On Tuesday, Lululemon Athletica (LULU 18.17%) stock gained 4.3% on a day when the market was down, continuing its post-earnings-release run. On Friday, shares of the athletic-wear retailer jumped 6.7%, following the company's release of a fiscal second-quarter report that delighted investors. (The U.S. stock market was closed on Monday for the Labor Day holiday.)

Lululemon's quarterly revenue and adjusted earnings per share (EPS) surged 29% and 33%, respectively, year over year. Both results sped by Wall Street's consensus estimates. Moreover, management raised its full-year guidance for the top and bottom lines. It now expects annual revenue growth of 26% to 27% and annual adjusted EPS growth of about 26%. 

This type of growth for a retailer would be robust in any macroeconomic environment. But it's particularly a standout for a discretionary-products retailer in the current environment, which includes high inflation and continued global supply chain problems stemming from the pandemic.

Earnings releases tell only part of the story. Following are key points investors should know about the company's supply chain that management discussed on the second-quarter earnings call.

Three adults, dressed in warmer weather clothing, hiking on 
a trail along a large body of water.

Image source: Getty Images.

How supply chain woes are improving

From CEO Calvin McDonald's remarks:

[L]ike others in the industry, we continue to navigate challenges throughout the supply chain. That said, we are pleased to see some promising signs of improvement yet recognize further normalization within the supply chain will take some time. We currently have no closures across our vendor base.

There are several reasons the company's supply chain woes are easing up. First, as McDonald mentioned, none of Lululemon's suppliers are currently closed. That contrasts with the first quarter and into the second quarter when some Chinese vendors were forced by the government to close certain operations because of upticks in COVID infections.

Second, ocean delivery times are improving relative to recent quarters, but they're still "significantly elevated compared to the pre-COVID period," according to McDonald.
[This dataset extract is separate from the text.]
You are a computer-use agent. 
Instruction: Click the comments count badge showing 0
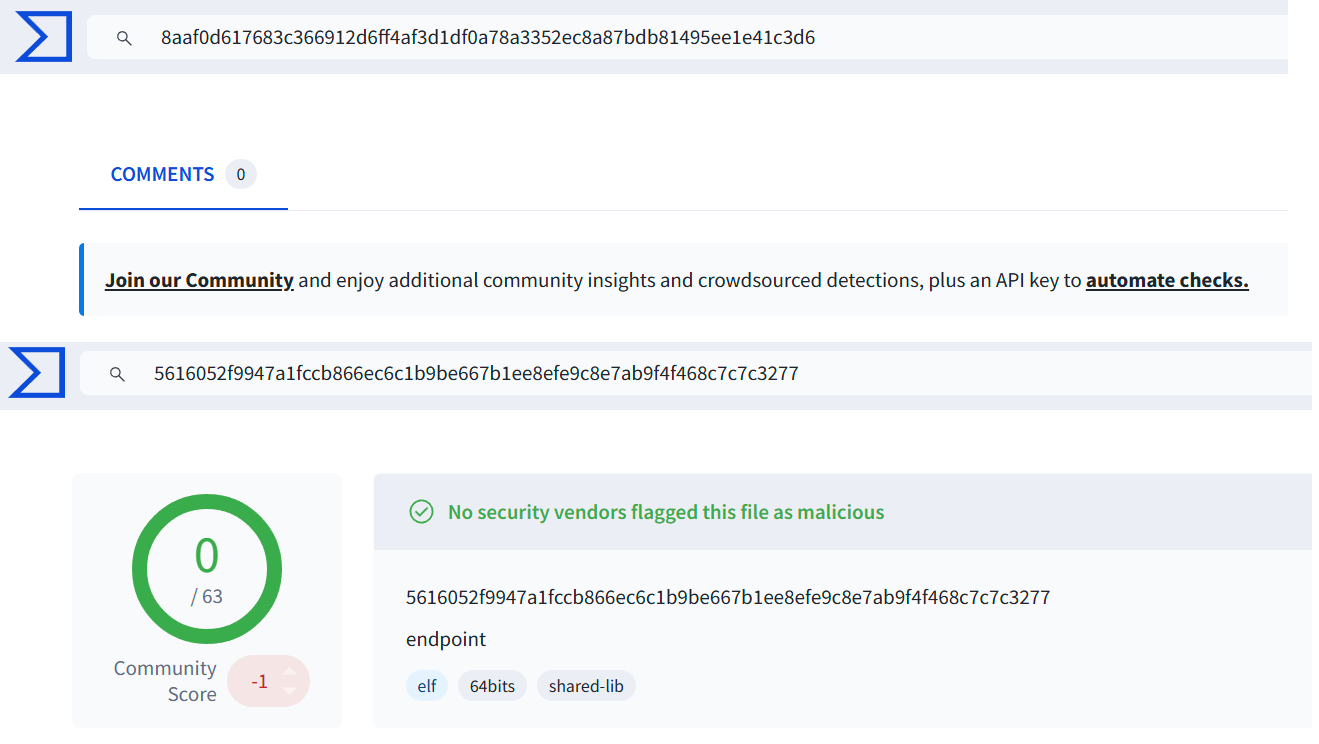(240, 175)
This improvement means that the company hasn't needed to use expedited shipping (which is via air and more expensive than ocean shipping) to the same degree that it had been. Moreover, while air freight rates are still quite elevated relative to the pre-pandemic period, they've started to come down, McDonald said. 

Quantifying the improvement in the supply chain

From CFO Meghan Frank's remarks:

[W]e are starting to see higher on-time deliveries from our vendors, as well as some shorter [ocean] lead times. So we have amended the color that we provided on air freight to be 10 basis points under last year for the full year. [T]hat compares to 30 basis points above that we previously guided to. 

Let's unpack this statement. Earlier in the year, management said that it expected air freight expenses to hurt product gross margin for fiscal year 2022 (which ends Jan. 29, 2023) by 30 basis points (0.3 percentage points) relative to fiscal 2021. Now it is projecting that air freight expenses will provide fiscal 2022 with a very slight boost (0.1 percentage points) to product gross margin relative to last fiscal year.

The better news is that there is much more room for improvement because air freight expenses were also notably elevated (pardon the pun) in fiscal 2021. As Frank put it, "We still see air freight as an opportunity over the longer term. It still sits 280 basis points [2.8 percentage points] above 2019," or before the pandemic started.

As to the ocean shipping lead times (lead time in this context usually refers to the time from booking freight to the receipt of goods): On average, Lululemon's ocean freight lead time is now about 70 days. This number peaked at about 90 days. But there's still room for significant improvement, since the company's pre-pandemic average was about 45 days.

Don't get hung up on the above numbers. They simply support the main takeaways:

  • Lululemon's fantastic quarterly results are even more impressive than they might seem because the company is still grappling with supply chain issues that are denting its profitability.
  • The company is poised to get a tailwind as its supply chain continues to strengthen.